Musky aren’t even native to the Yahara chain of lakes and walleye, although native, wouldn’t be able to reproduce in numbers large enough to compensate for the intense angling pressure they get year-round.
The problem, Oele says, is that, during spawning season, musky and walleye (among many other fishes) “really need that complex habitat where there are big fields of cobble [small rocks] or brush and there’s lots of interstitial spaces for the eggs to fall into and kind of be protected.” In the Yahara chain of lakes, however, most of the shoreline is developed and, even where there is good fish-spawning habitat like nearshore woods or wetlands, we regulate water levels to prevent flooding. While that’s good news for homeowners’ basements, it also means, that “we don’t have a spring pulse of water that inundates complex habitat for that key period in the spring when fish are spawning,” Oele says.
There’s also another human-induced wrinkle to this fish tale – while the lakes here in Madison might not be great for growing fish populations, they are excellent at growing individual fish. The influx of nutrients carried in from the lakes’ predominantly agricultural watershed makes the Yahara lakes “eutrophic,” or, basically, super productive. Those nutrients feed tons of algae and phytoplankton, which in turn feed tons of aquatic insects and zooplankton, which in turn feed tons of smaller fishes, which in turn, well, you get the point – popular game fish grow big and they grow big quickly in our lakes, which is one reason why they’re so popular to anglers.
Using a net called a Fyke net, which traps fish in a sort of “holding cell” Oele and his team were able to check fish like walleye and musky for tags or fin clips which would indicate what hatchery they’d initially come from and when they had been stocked by the DNR.
The tags also let his crew measure how much each fish had grown since it had last been caught and reported by an angler or pulled out of the water in a DNR survey.
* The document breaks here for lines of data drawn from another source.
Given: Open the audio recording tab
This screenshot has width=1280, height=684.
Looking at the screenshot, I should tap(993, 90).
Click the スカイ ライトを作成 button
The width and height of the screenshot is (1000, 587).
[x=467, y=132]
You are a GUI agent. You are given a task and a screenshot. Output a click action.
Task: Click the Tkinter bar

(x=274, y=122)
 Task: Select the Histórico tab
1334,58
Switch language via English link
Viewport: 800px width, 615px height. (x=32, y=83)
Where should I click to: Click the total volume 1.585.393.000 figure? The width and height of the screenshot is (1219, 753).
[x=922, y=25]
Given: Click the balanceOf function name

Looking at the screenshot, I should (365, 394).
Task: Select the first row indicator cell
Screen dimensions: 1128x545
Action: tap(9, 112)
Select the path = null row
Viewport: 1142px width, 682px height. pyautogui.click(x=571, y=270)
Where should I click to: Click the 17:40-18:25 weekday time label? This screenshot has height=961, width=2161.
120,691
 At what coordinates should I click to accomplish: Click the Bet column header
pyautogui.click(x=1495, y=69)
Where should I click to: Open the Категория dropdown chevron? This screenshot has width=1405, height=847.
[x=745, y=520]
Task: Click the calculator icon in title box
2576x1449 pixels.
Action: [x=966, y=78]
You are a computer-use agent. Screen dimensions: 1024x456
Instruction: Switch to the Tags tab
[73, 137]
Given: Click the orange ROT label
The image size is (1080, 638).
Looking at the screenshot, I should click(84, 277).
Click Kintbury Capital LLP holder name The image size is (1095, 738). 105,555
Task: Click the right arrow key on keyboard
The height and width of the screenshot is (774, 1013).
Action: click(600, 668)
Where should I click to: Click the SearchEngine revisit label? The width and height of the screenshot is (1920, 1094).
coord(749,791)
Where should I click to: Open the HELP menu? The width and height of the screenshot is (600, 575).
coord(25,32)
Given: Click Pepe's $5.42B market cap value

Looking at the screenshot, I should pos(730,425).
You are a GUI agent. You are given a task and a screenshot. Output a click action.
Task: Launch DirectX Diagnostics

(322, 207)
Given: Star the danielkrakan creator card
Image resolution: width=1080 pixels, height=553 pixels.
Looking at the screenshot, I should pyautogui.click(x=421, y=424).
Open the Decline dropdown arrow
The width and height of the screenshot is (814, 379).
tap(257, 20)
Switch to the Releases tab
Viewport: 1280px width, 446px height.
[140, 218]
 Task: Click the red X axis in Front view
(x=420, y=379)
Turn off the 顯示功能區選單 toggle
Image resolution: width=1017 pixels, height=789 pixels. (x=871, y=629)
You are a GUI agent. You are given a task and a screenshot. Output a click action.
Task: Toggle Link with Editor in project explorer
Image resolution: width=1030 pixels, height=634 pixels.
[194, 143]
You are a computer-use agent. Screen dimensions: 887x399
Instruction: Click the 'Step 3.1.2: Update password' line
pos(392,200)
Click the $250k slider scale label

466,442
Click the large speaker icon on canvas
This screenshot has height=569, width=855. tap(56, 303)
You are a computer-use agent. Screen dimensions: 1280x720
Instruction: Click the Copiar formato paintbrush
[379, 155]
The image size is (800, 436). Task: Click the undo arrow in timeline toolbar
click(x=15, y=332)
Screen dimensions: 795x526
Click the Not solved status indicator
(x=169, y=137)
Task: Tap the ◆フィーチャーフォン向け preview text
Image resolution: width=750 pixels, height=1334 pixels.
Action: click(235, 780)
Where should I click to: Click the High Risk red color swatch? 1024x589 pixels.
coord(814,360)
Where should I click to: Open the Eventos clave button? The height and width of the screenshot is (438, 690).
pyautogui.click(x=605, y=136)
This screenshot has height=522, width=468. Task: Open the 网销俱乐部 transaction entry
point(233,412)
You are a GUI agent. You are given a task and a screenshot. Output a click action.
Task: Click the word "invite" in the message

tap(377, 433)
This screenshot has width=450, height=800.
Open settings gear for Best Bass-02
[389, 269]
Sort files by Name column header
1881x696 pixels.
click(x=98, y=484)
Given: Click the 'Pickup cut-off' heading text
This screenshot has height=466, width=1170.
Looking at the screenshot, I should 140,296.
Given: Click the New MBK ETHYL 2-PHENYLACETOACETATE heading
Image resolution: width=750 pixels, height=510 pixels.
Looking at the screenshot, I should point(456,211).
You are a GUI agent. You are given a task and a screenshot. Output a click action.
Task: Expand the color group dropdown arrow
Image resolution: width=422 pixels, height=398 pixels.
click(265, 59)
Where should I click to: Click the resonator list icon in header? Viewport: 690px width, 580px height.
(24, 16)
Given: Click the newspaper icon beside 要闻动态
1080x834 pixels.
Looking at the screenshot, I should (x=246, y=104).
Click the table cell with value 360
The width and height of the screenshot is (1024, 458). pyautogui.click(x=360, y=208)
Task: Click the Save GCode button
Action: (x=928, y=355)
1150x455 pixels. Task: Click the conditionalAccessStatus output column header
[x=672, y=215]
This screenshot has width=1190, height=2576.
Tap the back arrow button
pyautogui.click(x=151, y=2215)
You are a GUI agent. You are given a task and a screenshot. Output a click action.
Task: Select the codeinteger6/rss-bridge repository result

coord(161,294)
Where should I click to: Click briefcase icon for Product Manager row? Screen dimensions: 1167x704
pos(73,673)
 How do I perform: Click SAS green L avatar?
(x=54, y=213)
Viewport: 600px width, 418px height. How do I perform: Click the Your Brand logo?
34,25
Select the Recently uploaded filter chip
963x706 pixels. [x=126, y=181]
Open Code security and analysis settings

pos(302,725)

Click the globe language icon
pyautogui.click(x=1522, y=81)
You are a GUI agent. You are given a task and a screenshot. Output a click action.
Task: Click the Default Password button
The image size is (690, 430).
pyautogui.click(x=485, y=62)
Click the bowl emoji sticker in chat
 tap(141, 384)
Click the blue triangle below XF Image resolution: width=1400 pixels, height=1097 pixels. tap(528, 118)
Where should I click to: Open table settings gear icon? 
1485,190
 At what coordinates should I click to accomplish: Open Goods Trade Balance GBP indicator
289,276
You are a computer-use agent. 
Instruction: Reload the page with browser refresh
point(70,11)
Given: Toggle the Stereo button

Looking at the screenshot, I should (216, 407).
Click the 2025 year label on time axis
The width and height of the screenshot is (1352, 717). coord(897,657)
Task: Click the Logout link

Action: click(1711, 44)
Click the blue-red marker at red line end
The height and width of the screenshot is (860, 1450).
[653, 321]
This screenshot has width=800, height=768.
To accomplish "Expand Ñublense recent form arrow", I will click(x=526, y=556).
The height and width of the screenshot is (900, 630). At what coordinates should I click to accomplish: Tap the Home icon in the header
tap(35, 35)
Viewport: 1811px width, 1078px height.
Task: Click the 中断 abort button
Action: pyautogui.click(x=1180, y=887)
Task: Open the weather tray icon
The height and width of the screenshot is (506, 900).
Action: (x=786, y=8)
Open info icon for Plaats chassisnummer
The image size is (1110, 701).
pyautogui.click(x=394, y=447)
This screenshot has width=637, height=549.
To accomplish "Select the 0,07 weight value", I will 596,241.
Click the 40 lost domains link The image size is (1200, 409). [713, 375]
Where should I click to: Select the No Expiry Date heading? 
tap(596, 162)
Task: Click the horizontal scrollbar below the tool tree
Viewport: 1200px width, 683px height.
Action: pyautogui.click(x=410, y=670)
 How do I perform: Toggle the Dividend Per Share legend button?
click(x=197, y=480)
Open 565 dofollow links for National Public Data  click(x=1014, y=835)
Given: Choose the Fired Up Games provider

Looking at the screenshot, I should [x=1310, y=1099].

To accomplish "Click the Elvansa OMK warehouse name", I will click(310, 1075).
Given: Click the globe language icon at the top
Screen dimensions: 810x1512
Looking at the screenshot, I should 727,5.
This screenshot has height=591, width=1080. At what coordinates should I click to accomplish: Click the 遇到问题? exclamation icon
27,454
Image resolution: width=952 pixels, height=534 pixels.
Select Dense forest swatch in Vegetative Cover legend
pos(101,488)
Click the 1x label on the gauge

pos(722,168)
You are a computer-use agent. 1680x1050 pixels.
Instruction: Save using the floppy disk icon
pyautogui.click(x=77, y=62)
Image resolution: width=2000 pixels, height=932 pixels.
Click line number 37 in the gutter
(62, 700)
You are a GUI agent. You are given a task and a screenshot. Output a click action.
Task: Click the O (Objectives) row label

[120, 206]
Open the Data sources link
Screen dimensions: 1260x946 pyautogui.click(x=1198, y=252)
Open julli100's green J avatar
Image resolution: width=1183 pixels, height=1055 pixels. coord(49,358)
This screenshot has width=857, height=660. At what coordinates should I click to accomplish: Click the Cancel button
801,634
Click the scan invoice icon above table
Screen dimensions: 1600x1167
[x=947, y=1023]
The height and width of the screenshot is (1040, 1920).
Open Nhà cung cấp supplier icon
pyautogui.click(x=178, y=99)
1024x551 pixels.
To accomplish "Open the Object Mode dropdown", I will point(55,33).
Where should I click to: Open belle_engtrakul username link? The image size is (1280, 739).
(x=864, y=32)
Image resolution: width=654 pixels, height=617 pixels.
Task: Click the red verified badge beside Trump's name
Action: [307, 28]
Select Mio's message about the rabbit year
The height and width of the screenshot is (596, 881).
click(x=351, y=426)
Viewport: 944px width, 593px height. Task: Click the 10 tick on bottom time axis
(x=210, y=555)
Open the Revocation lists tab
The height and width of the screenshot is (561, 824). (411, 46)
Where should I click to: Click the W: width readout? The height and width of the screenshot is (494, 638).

The fish are then returned to the water, where they go back about their business unharmed – a decided advantage over other kinds of nets used in fisheries science.
All that information helps “Inform regulations, bag limits, and size limits,” Oele says. “It also lets us tweak the stocking if we need to, and keep an eye on harvest rates and all of these things are key pieces of information to maintain and sustain the fishery, given the high profile and heavy angling pressure that these lakes get.”
While he hasn’t crunched all of the data yet, Oele says that early numbers look good. Musky,.for example, show “good size structure.” Oele reports that his crew was finding lots of musky in the 35 to 44 inch range and plenty over 48.
So, happy fishing and, if you see those DNR boats on a Madison lake, give them a wave – they likely had a hand in your prize catch.